Morphological transformation of self-assemblies by tuning hydrophobic segment of small amphiphiles.

Hypothesis: With increasing surge in the development of supramolecular self-assemblies, it is crucial to predict the influence of amphiphilic segment in dictating the morphology of self-aggregates. This article reports the design and synthesis of low molecular weight amphiphiles with varying hydrophobicity both in the spacer unit and at the terminal moiety.

Experiments: Hydrophobicity at the spacer moiety was modulated by altering alkyl chain length and by inclusion of aromatic ring and the same was changed at hydrophobic terminal using pyrene, naphthalene, n-hexadecane having 2-aminopyridine as polar head. Microscopy and spectroscopy were used to investigate the morphologies of self-aggregated amphiphiles.

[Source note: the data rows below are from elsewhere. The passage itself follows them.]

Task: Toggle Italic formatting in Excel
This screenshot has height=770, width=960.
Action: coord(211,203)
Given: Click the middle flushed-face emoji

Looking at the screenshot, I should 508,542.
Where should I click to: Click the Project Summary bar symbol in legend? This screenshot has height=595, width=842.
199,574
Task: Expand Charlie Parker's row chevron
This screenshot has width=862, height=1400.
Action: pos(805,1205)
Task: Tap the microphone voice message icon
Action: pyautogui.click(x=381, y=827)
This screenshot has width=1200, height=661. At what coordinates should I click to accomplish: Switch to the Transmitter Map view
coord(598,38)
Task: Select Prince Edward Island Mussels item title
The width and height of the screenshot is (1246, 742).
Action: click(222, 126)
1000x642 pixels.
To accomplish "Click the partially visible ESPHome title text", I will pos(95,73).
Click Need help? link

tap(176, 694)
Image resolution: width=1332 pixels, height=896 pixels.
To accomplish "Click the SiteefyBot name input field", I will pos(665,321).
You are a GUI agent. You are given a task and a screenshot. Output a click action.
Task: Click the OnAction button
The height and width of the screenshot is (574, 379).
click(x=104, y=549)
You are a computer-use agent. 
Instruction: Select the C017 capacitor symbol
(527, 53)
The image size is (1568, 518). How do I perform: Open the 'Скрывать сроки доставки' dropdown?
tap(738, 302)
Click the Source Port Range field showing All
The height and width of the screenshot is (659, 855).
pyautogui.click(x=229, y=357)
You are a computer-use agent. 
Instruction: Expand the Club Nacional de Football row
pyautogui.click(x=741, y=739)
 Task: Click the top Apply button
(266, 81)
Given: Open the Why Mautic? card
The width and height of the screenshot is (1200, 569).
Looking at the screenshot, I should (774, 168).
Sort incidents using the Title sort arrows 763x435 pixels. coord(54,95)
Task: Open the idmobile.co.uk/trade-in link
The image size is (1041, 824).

Findings: Variation of hydrophobicity of the spacer moiety either by changing the alkyl chain length (C0, C2, C6, C11 and phenyl ring) having pyrene as terminal hydrophobic unit led to the formation of only spherical vesicles in respective solvent system. Morphological transformation of self-aggregates from vesicle to fused-vesicle to gel was observed in DMSO-water upon alteration in the hydrophobic end of amphiphile from pyrene to naphthyl to C16 alkyl chain having C6 alkyl chain as spacer. Hence, the hydrophobicity at the terminal of the amphiphile has the predominant role in tuning the morphology of self-aggregates through modulation in the hydrophobic-lipophilic balance (HLB) of amphiphiles.